As for putting your signature somewhere within the art, I see this advice a lot, and it’s not bad per se, but be cautious. Just as with a watermark, it needs to be unobtrusive. In fact, a signature within the art will generally need to be much smaller than it would at the bottom. And people are trained to look for your signature at the bottom. If it’s buried in the art but no one notices, do you actually get the credit?

On signing physical pieces

For this section, I’m talking about hand-signing pieces…when to do it and when not to. Let’s face it, unless you are extremely famous and/or dead, your autograph probably isn’t worth that much. But signatures do imply value in the art world. This doesn’t mean, “if I sign it, it’s more valuable.” Instead, it means “if it’s more valuable, I sign it.” Don’t get those two confused!
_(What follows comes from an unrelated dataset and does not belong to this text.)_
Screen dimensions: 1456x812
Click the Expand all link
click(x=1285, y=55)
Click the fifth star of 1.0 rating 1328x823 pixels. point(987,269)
If something is unique, it’s more valuable, so sign your originals, and sign and number your limited edition prints. By limited edition, I mean a planned series that you will never replenish. This might be a series of 10 lino prints or 1000 risos, but it’s most certainly not the giclées you’ll restock when the first batch sells. You can release another signed series based on a previous series, but something–typically the colorway–has to change. Keep in mind, just as with your digital pieces, your name should be legible.

This is a good guideline to stick to, but feel free to sign something for someone you know personally or met at a signing. A signed print for Mom or a signed dedication in a book you illustrated can make a piece feel more special to the people who support your work. Just be mindful that you don’t mislead someone into thinking they’re getting something they’re not.